* [WORK ORDER]
Locate the string "agent" throughout the material and copy every line in which it occurs.

______

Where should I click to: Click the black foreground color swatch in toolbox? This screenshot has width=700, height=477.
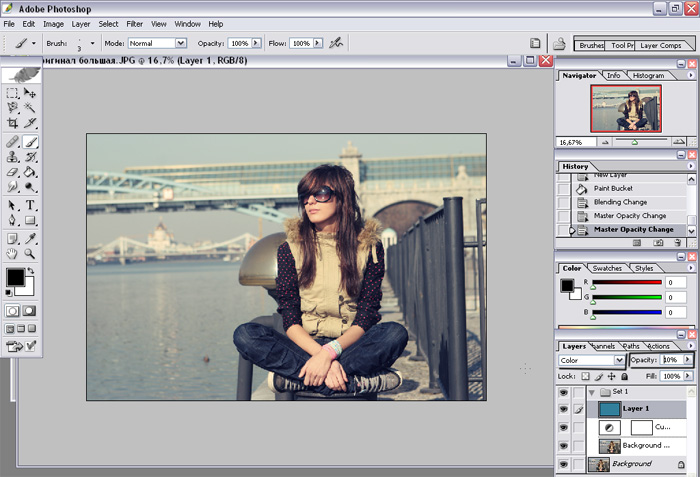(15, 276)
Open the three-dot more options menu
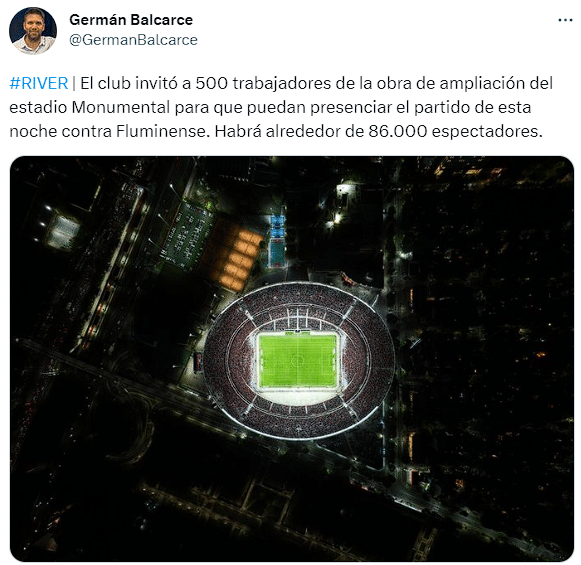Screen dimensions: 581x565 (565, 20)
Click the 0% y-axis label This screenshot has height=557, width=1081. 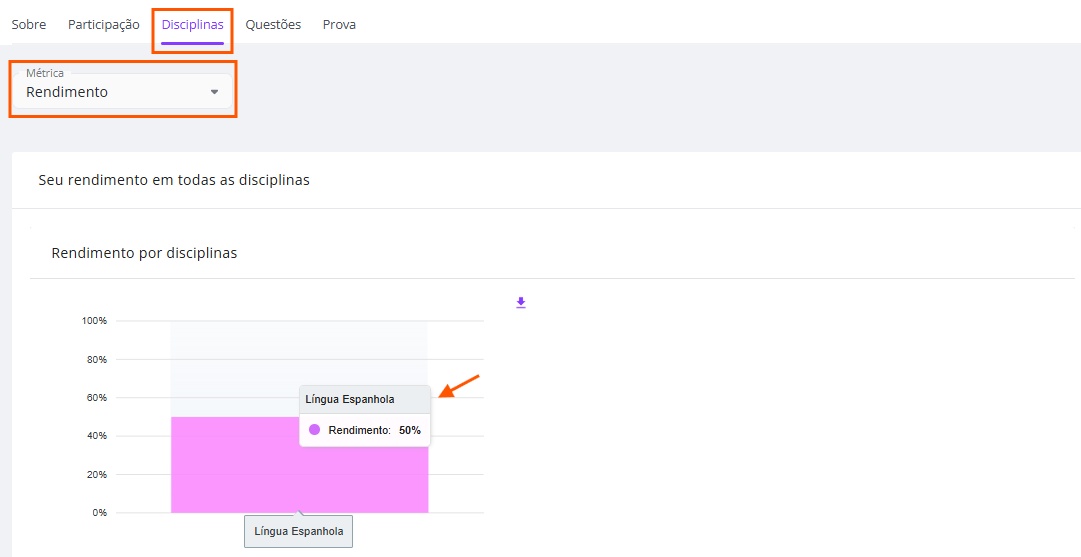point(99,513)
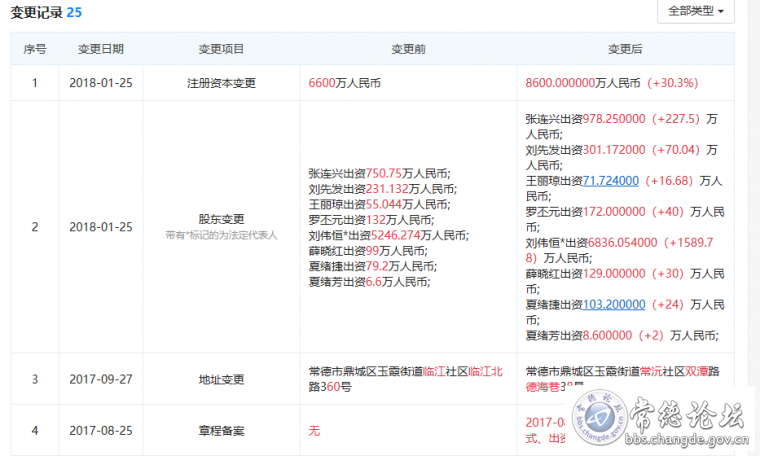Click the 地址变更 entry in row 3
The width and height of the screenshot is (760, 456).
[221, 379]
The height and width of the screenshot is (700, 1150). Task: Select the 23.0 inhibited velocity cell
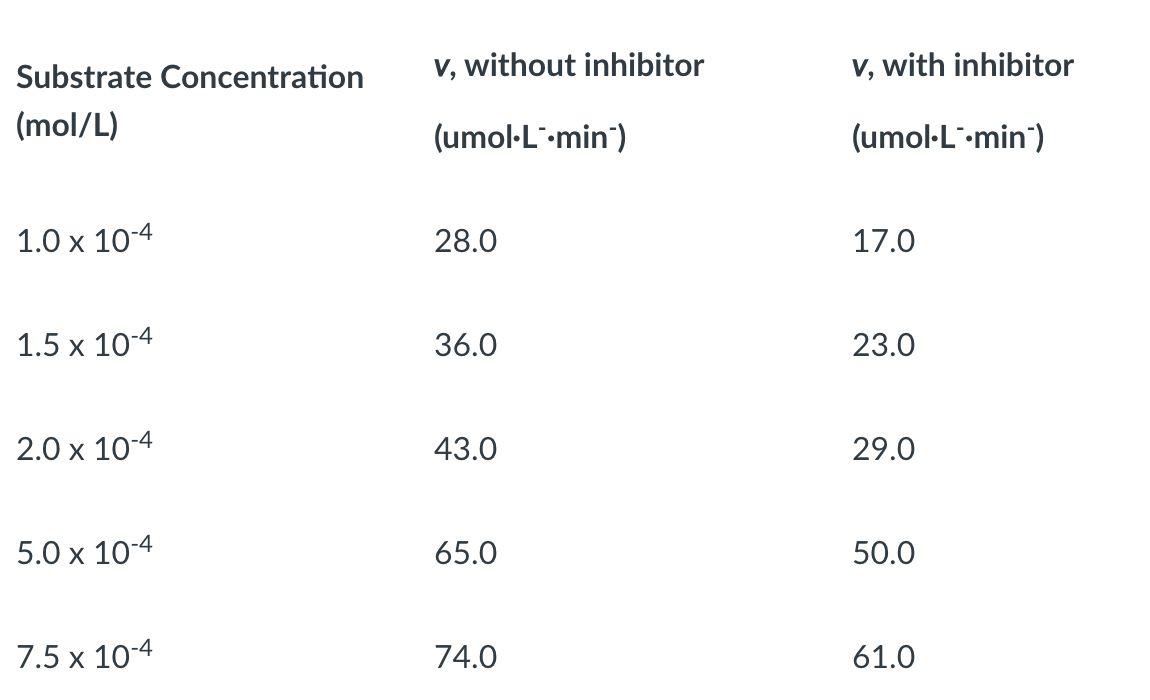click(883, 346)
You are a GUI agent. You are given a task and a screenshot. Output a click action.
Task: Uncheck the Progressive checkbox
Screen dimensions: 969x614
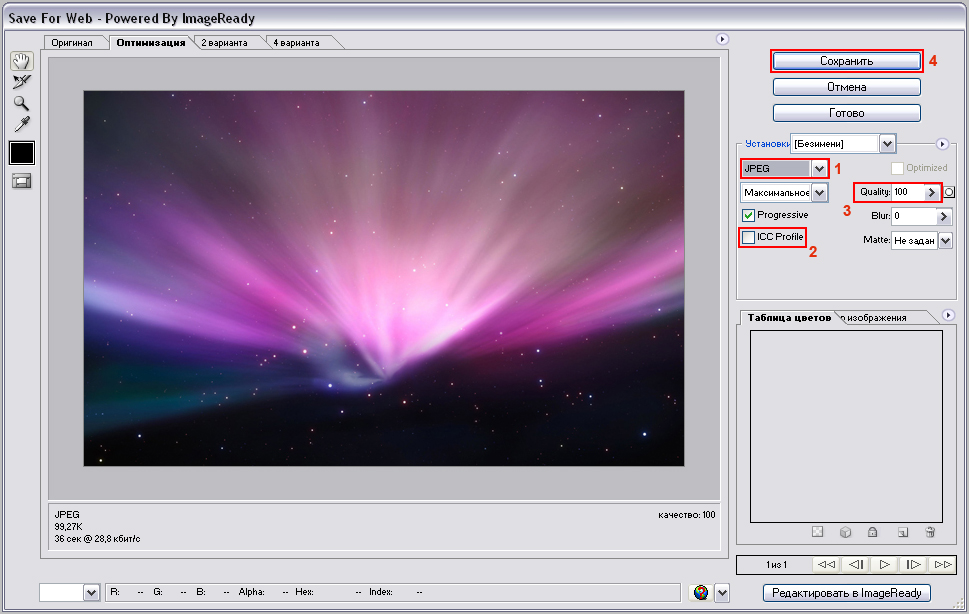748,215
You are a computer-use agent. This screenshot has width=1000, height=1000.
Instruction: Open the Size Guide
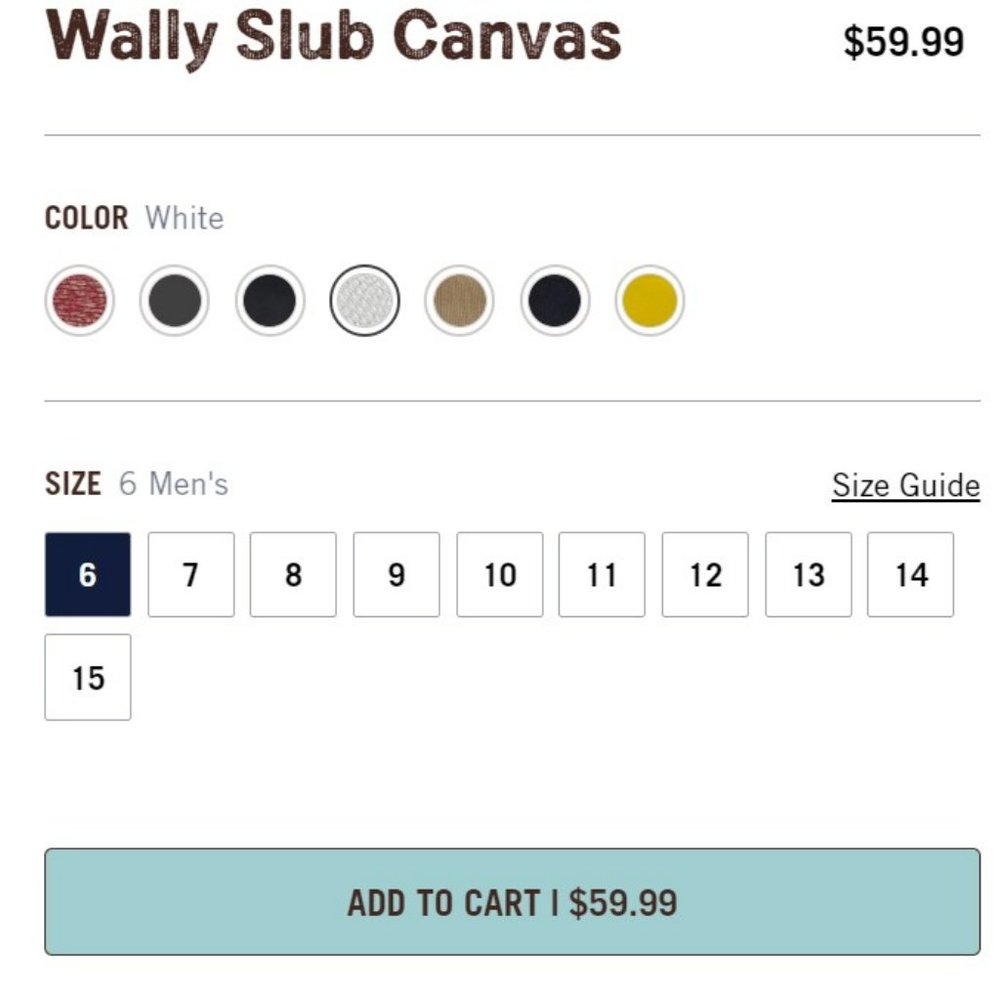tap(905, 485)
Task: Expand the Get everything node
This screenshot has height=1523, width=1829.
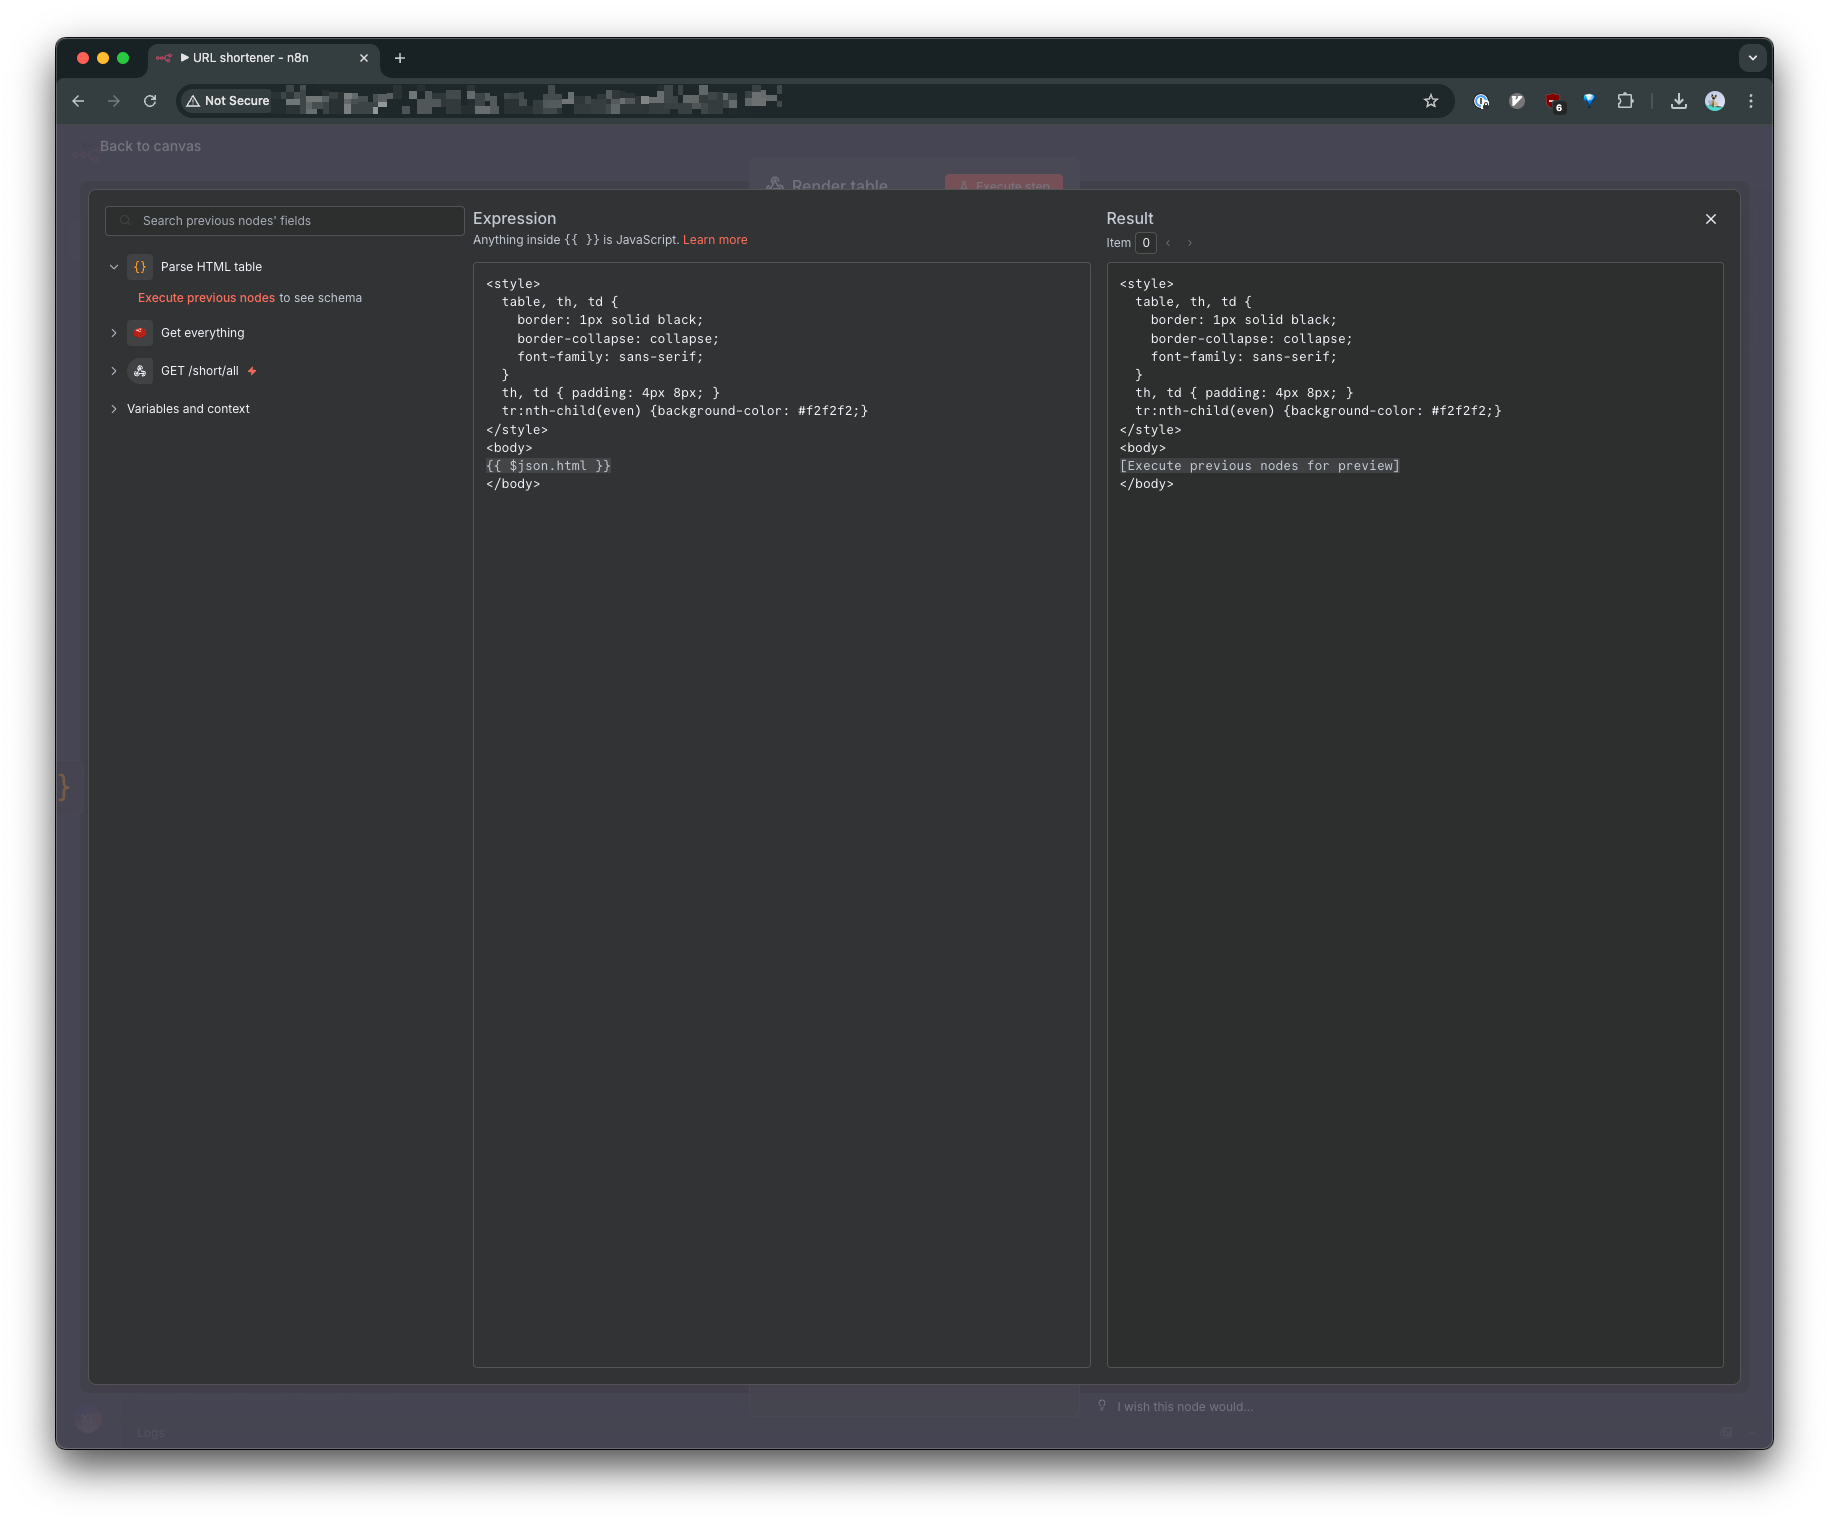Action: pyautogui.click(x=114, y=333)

______

* [ANSWER SECTION]
You are a GUI agent. You are given a task and a screenshot. Output a click action.
You are a computer-use agent. This screenshot has width=1000, height=1000.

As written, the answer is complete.